Raph Levien worked on Gnome and Gimp, he's quite an interesting
character; as you'll soon find out.
Caolan asks:
- what editor do you use?
Emacs and vi. I use emacs most of the time.
- do you use revision control systems of some kind, and have you any
serious thoughts on the matter?
Well, I use the Gnome CVS extensively. Having a good revision control
system is really important for collaborative software projects. CVS
gets the job done, but is a lot more difficult to use than it needs to
be. I'd love to see either CVS radically improved or a new revision
control project. Josh MacDonald's PRCS2 looked interesting, but I'm
not sure about its progress.
- What is your favorite language?
I have a renewed love affair with C. I find it has an internal beauty
and elegance rarely matched by other languages.
I do use other languages when appropriate, like perl to do quick
hacks, etc.
- X vs console
X most of the time, console when I'm messing with device drivers or
whatever.
- window manager / gnome / kde environment
I just use whatever is the default. All I ask is that it works. The
early version of E and Gnome that shipped on the RH Linux 6.0 distro
was disappointingly buggy, but I've upgraded to more recent RPMs and
am much happier.
- favorite hardware and os platform?
I just got a dual Celeron 400 running Linux and am thrilled with it.
It is so powerful compared with anything I've had before that I am
still stunned. I'm sure in a few months it will be routine, and in a
couple of years I'll find it intolerably slow and will be lusting
after one of those new quad Pentium V Xeon 1000 systems (or maybe a K8
or Transmeta, who knows and who cares?).
- did you ever attempt to write yet another
- window manager?
God no. There are _way_ too many window managers currently in
existence.
- widget set?
Well, Gzilla contained Gzw, the Gzilla Widget framework. But this was
very specialized - it was just "widgets" for Web pages. I didn't have
any of the standard widgets like buttons and so on - I just embedded
the Gtk+ widgets.
- X replacement?
Not yet.
- programming language?
Yep, back when I was a kid I did about three programming language
designs.

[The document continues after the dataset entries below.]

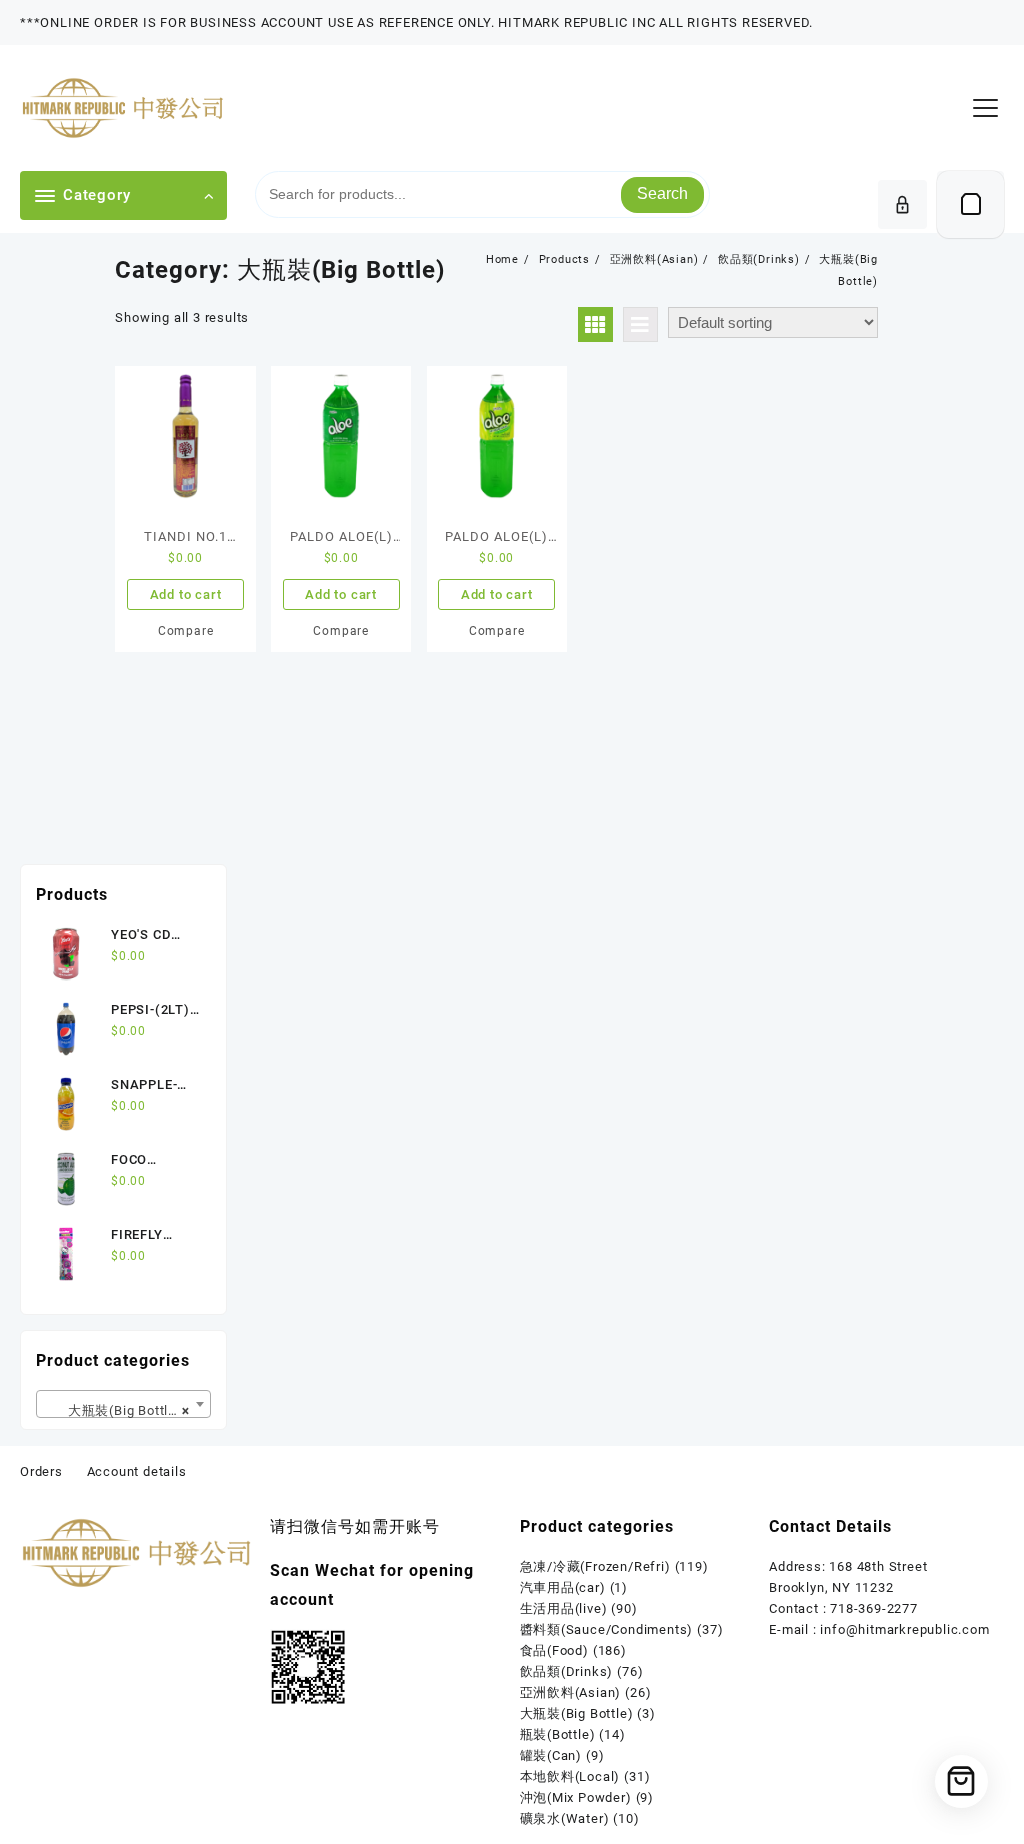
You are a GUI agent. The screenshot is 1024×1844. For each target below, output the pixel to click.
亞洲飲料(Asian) (571, 1692)
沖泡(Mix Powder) (576, 1797)
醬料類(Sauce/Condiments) (607, 1629)
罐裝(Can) (551, 1755)
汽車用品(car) (563, 1587)
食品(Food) (554, 1650)
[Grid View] (595, 324)
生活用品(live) (564, 1608)
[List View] (640, 324)
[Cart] (970, 204)
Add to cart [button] (186, 594)
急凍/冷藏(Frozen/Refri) (595, 1566)
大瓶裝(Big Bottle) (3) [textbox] (126, 1410)
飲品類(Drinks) (567, 1671)
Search (662, 193)
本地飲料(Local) (570, 1776)
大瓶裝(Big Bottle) (577, 1713)
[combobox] (123, 1404)
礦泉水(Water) (565, 1818)
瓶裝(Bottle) (558, 1734)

None of them are particularly good.
I still dream about doing a new programming language. I'd especially
like to capture the concreteness and simplicity of C, while also
enabling a more dynamic, flexible style of programming. In particular,
it would be nice if you could write and use code that did its own
memory management, but if you didn't want to bother, it would garbage
collect for you (perhaps at a large performance penalty). The
technical aspects of mixing the two smoothly are tricky, but then
again, I've never shied away from a good challenge :)
- operating system?
Not a full operating system. Back when I was a kid, I used to write
little libraries for doing scheduling and memory management that would
run directly on top of the hardware (Z80). Since I discovered Linux,
I'm just happy to let other people do the hard work.
- has anyone offered to pay you/hire you based upon your open source
product ?
Yep. I get occasional job offers, and hope to continue being able to
make money doing contract work and proprietary licensing of free
software (according to the Sleepycat model).

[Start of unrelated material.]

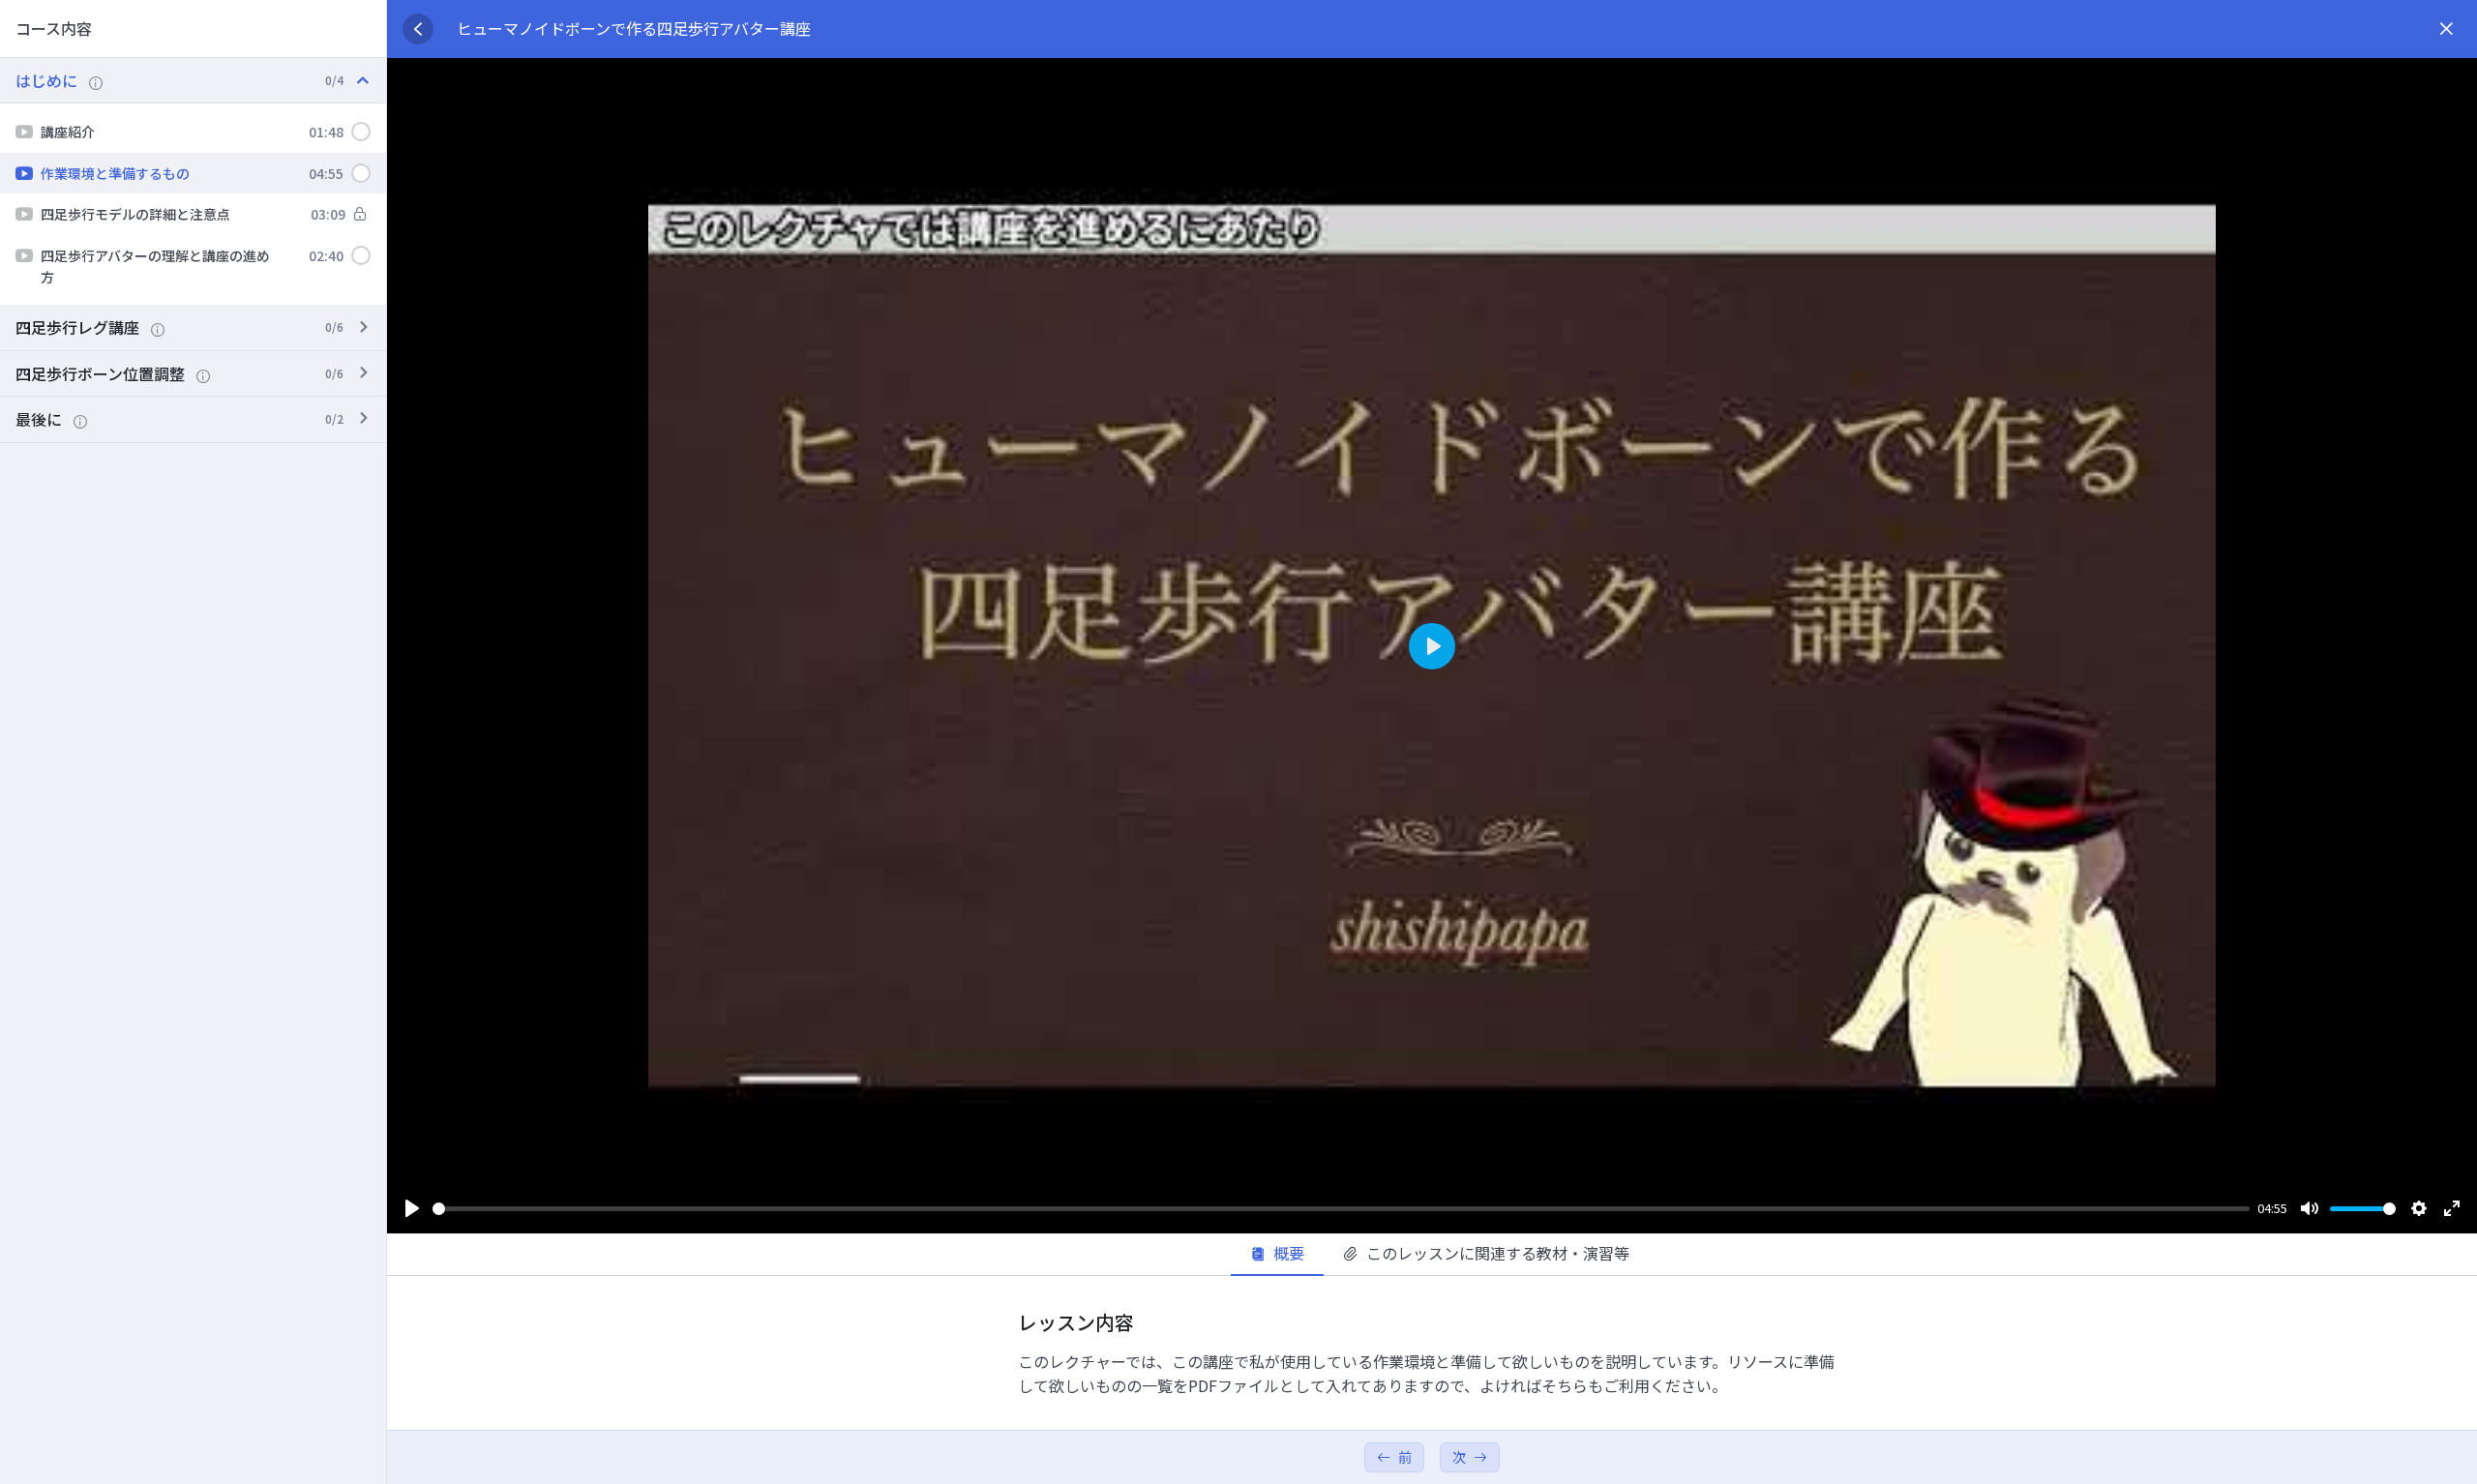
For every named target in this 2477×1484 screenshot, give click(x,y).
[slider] (1341, 1209)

- what application or component is linux most lacking ?
A really clean word processor, one that can interoperate so smoothly
with Microsoft Word that people don't have to worry about the
difference.
- is that your first interview by anyone ?
Heh. Not a chance. I've been interviewed dozens of times about
encryption stuff, remailers, and so on.
- just what is the full list of gnome components and software that you have
written?
I'm primary author on GdkRgb, gnome-print, libart, the aa part of the
Gnome Canvas, gdome, gfonted, and Gill. I've also hacked in quite a
number of Gnome modules and Gimp.
- your phd(?) was on security and encryption, whats the link between this
and the canvas ?
Not a whole lot. I just have diverse interests.

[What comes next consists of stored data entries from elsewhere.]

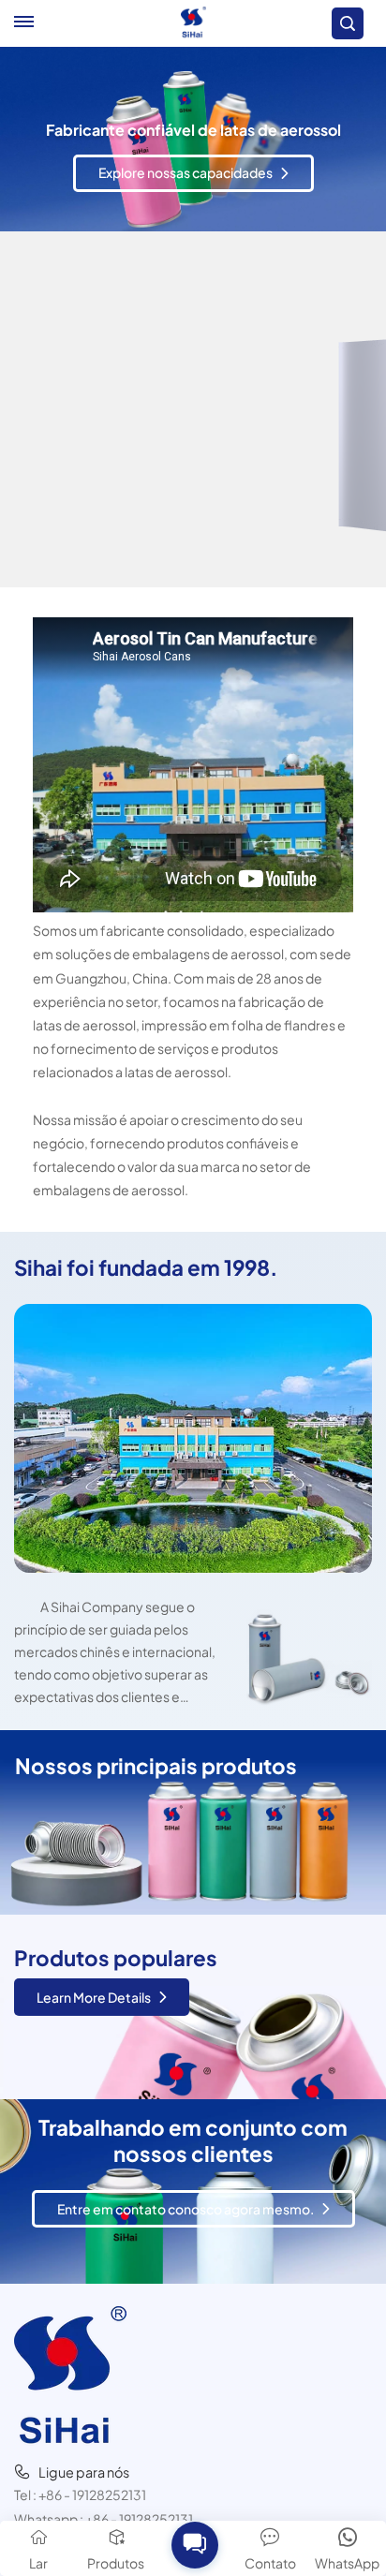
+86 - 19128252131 (92, 2494)
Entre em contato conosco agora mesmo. (185, 2208)
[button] (193, 2544)
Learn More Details (94, 1997)
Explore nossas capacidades (185, 200)
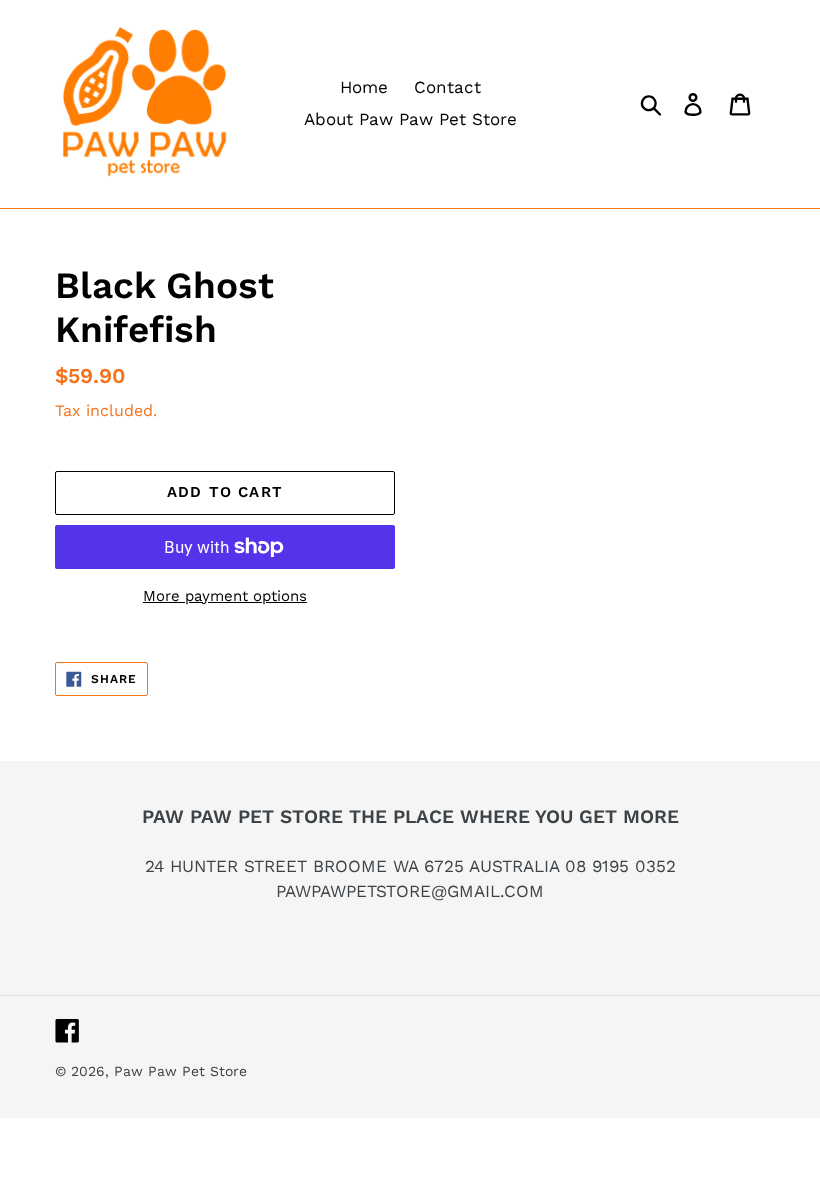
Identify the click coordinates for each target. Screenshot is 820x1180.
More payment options (225, 596)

- Are you in full time academia ?
I'm finishing my PhD now. Afterwards, I'll be doing free software work
full time, supporting myself with consulting, licensing, and so on.
- what are the prospects for unicode support in the canvas and printing
architecture. Is there any chance of seeing a system where a utf-8 string can
be passed to the canvas with a recommended fontface and font metrics and
having some component do all the hard work of finding an appropiate font
in whatever existing encoding would match up with the string.
Soon. I've got a fair amount of code lying around to handle Unicode
(see http://www.levien.com/script/devanagari.png for a sample of
Sanskrit from one of the prototypes).
What makes this project tricky is that I'd like applications to have
pretty much the same API for doing high-quality Unicode text in the
Canvas and doing regular Unicode text through Gtk+. Owen Taylor and I
are working together to unify our API's, to try to get all the
functionality we need while simplifying things as much as possible.
It's going kind of slowly right now, but I think that's OK. For a
project like this, it's much more important to get it right than get
it done quickly.
Ultimately, I'd like to get together a collection of shaping rules and
free fonts for _all_ the languages in Unicode, and have these ship
with standard distributions. Then, as you say, just throw it a string
in UTF-8, and you get a pretty good display.
- Just what is the story with type1 fonts and X vs postscript. The abiword
folk have to ship seperate font metrics for the printed output to use. Whats
the skinny with this issue?
This is a fundamental design flaw of X. The abstract concept of "font"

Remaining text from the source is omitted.